_EXTRACTED DATA_.
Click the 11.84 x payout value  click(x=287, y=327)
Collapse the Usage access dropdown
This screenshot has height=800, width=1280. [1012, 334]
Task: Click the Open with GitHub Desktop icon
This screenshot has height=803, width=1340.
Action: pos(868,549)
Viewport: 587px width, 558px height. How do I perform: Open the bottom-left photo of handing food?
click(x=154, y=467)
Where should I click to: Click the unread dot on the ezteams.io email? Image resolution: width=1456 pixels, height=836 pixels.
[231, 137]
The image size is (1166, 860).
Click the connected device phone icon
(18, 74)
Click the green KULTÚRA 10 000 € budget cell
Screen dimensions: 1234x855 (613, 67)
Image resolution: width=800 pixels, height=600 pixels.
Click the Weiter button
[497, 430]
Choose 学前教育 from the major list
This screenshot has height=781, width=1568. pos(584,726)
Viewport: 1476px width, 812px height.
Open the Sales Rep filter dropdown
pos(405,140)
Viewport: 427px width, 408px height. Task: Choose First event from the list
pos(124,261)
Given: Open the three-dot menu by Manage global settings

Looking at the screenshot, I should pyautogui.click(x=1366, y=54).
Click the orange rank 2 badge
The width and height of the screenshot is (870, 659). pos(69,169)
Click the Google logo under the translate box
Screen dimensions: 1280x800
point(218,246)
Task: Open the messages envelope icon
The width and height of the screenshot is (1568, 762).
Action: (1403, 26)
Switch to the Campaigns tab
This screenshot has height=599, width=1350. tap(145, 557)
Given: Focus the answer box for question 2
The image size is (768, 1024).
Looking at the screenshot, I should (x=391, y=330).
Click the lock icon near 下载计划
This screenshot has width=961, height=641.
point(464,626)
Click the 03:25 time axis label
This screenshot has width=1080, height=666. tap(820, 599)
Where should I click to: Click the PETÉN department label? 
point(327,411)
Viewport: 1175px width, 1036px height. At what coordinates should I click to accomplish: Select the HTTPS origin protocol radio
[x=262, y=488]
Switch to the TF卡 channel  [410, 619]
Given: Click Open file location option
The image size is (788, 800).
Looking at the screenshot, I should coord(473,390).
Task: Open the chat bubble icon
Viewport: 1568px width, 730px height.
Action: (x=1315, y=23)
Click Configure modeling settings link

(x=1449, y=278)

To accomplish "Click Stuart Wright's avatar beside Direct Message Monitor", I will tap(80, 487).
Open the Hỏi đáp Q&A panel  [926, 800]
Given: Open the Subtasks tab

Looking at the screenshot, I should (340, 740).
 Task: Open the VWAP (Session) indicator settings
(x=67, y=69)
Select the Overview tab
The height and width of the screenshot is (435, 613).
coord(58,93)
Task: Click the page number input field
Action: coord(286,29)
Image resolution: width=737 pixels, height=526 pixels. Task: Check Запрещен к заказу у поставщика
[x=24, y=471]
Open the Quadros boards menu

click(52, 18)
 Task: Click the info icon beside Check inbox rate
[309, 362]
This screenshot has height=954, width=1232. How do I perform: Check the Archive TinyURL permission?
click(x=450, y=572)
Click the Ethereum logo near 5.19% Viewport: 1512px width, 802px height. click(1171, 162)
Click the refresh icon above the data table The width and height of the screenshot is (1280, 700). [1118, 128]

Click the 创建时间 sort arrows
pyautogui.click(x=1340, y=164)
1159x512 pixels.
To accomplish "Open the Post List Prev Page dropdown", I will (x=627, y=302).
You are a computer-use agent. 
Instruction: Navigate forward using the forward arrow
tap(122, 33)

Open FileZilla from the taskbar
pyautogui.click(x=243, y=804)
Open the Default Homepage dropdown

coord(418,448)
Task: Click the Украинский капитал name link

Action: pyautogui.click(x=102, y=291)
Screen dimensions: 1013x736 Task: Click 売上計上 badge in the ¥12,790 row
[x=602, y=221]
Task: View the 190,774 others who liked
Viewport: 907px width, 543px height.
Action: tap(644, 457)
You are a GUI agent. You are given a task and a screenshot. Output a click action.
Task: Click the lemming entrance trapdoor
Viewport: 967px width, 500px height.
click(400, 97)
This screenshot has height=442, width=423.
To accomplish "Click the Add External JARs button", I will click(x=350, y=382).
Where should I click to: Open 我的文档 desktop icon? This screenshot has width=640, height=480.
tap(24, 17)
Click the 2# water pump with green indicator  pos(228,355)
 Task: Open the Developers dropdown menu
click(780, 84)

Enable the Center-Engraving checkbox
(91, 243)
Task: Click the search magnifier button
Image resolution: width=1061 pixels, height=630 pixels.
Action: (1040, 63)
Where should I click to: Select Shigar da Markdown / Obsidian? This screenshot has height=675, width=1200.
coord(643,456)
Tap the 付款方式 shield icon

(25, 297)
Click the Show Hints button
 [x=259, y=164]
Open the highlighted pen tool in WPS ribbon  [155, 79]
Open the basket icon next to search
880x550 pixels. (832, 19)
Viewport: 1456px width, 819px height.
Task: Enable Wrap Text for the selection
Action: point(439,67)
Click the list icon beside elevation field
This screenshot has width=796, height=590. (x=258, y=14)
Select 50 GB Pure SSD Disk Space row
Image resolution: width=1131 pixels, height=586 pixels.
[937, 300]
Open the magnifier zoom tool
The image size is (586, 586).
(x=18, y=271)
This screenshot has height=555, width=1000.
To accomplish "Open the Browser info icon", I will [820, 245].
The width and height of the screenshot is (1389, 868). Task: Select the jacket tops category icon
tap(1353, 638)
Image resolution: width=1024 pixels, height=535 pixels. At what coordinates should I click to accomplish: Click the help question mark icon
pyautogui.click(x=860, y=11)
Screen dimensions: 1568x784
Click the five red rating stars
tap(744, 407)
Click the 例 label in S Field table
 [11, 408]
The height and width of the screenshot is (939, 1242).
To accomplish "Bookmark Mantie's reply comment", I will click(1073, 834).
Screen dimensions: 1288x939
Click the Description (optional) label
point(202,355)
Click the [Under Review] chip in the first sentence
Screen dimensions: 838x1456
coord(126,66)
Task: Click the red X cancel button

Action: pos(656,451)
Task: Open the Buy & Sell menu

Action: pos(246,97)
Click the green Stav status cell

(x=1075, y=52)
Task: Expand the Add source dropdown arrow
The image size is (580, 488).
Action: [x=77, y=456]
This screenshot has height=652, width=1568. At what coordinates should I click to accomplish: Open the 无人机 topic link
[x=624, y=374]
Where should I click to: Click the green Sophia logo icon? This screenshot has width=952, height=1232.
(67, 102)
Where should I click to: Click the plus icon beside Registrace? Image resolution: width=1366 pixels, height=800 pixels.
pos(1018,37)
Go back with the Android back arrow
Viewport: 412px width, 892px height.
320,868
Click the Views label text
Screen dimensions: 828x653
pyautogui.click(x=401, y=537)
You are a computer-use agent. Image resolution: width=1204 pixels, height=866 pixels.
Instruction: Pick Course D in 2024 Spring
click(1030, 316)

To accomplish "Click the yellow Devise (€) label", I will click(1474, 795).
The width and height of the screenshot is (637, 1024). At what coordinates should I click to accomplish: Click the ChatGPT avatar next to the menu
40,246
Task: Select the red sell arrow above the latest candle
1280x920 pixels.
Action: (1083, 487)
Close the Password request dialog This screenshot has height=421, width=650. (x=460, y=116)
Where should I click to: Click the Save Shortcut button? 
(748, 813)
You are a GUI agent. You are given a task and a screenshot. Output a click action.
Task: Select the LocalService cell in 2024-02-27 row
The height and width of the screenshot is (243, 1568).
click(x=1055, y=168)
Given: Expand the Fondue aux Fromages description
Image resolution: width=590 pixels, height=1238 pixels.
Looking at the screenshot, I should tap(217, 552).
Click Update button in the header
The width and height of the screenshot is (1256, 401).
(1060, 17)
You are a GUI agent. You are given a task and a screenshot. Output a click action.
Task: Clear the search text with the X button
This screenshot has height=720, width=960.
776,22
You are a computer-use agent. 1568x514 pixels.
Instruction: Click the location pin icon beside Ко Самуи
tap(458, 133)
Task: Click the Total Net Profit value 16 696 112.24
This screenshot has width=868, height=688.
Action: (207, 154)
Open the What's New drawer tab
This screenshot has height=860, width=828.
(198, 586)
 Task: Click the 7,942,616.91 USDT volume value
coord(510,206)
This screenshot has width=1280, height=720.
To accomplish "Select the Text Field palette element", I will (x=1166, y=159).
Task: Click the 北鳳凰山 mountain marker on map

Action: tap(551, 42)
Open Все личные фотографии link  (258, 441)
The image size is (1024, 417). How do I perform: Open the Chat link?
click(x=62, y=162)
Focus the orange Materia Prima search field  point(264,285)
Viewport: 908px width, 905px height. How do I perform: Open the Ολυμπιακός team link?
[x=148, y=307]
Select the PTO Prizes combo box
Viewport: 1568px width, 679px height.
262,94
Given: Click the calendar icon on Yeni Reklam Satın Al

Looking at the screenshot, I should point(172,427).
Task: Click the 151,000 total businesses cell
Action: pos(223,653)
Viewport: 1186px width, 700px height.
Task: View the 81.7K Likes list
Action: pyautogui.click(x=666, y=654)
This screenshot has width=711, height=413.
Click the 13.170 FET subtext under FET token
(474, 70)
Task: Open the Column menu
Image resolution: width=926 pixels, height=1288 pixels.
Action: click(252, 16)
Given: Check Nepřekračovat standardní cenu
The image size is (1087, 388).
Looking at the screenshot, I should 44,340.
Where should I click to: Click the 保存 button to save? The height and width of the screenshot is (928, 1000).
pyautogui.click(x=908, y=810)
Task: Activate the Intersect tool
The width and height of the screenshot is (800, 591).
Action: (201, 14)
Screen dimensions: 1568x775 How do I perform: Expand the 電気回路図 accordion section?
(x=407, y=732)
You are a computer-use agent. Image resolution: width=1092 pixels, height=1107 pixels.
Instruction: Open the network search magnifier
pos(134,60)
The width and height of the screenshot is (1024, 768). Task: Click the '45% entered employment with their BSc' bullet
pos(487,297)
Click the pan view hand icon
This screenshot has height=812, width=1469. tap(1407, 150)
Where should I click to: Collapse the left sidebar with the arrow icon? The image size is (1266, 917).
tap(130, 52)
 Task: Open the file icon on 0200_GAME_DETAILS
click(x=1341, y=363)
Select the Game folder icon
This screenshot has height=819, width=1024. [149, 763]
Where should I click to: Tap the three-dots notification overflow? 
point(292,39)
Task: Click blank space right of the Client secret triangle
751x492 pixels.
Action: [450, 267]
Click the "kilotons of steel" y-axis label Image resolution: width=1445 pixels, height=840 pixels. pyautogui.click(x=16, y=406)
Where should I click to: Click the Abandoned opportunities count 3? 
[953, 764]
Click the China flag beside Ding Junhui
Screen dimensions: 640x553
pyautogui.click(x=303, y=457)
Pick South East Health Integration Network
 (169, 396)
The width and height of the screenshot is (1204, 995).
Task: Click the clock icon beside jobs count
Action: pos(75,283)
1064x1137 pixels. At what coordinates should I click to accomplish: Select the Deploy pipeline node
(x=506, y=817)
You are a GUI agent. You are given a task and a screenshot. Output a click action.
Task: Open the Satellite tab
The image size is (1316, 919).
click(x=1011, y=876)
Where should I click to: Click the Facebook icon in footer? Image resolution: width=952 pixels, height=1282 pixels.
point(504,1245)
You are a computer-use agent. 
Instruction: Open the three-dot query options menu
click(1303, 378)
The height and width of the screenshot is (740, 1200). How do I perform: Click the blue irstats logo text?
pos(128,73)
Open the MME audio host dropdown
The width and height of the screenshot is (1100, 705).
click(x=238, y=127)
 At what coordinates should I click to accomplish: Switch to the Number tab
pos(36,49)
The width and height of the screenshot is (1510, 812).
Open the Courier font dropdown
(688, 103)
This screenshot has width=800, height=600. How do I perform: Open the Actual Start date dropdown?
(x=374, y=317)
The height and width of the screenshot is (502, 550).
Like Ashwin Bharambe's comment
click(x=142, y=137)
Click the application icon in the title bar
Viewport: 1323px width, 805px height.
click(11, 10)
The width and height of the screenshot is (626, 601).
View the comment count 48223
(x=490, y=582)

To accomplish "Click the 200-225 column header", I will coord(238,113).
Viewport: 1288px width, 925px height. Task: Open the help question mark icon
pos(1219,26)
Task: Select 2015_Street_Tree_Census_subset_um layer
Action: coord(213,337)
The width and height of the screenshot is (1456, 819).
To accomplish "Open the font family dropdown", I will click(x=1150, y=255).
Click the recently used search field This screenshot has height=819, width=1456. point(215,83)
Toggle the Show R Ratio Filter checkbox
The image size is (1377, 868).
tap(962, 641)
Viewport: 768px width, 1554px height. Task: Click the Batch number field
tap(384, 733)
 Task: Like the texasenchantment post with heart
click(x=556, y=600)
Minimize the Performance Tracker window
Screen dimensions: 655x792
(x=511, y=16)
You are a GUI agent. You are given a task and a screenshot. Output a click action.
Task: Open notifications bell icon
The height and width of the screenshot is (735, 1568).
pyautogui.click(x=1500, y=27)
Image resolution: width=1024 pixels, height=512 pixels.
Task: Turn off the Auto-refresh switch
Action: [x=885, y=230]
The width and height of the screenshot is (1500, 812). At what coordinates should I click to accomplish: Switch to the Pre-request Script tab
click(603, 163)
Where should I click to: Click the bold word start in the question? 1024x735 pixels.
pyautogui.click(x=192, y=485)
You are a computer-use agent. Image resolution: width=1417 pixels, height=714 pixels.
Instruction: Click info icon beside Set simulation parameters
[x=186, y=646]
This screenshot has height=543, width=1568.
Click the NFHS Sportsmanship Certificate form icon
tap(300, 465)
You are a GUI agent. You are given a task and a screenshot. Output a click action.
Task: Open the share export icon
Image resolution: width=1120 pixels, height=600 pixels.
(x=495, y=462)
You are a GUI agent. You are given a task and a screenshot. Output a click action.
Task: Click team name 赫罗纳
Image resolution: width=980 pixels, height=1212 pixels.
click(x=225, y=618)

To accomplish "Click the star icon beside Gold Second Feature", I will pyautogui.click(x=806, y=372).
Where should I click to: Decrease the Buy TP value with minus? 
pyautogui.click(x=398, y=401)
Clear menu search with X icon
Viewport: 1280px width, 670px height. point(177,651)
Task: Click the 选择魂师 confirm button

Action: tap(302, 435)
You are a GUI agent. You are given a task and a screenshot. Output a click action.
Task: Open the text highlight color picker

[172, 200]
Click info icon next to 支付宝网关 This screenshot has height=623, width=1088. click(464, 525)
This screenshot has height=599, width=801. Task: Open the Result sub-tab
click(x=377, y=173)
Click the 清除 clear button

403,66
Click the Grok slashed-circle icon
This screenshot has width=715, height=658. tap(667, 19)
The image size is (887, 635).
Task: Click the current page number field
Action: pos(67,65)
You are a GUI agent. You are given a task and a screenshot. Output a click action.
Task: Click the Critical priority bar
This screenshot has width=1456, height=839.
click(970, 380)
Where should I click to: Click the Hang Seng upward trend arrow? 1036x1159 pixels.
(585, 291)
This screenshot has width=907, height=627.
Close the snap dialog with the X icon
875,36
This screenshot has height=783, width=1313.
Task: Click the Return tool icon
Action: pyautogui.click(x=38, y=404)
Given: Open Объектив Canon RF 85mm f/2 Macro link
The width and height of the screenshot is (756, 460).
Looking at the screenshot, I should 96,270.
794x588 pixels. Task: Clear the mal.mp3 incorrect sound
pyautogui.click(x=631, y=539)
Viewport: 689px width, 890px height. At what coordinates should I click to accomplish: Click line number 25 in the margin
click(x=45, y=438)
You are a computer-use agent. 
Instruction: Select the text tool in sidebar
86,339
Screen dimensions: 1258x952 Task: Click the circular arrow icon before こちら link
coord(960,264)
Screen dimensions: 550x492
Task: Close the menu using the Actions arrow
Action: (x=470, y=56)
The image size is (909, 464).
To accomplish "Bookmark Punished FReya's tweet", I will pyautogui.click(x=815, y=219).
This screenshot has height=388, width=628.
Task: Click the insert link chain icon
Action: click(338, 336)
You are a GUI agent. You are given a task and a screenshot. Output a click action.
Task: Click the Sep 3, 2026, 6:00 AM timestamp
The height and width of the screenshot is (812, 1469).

_WHAT THE TASK REQUIRES_. Turn the data above into a JSON list of strings, one string per line and no blank lines. Begin at the line that contains "Choose 学前教育 from the major list" and stop after the line that contains "pos(124,261)".

_TASK RESPONSE_.
[
  "Choose 学前教育 from the major list",
  "This screenshot has height=781, width=1568. pos(584,726)",
  "Viewport: 1476px width, 812px height.",
  "Open the Sales Rep filter dropdown",
  "pos(405,140)",
  "Viewport: 427px width, 408px height. Task: Choose First event from the list",
  "pos(124,261)"
]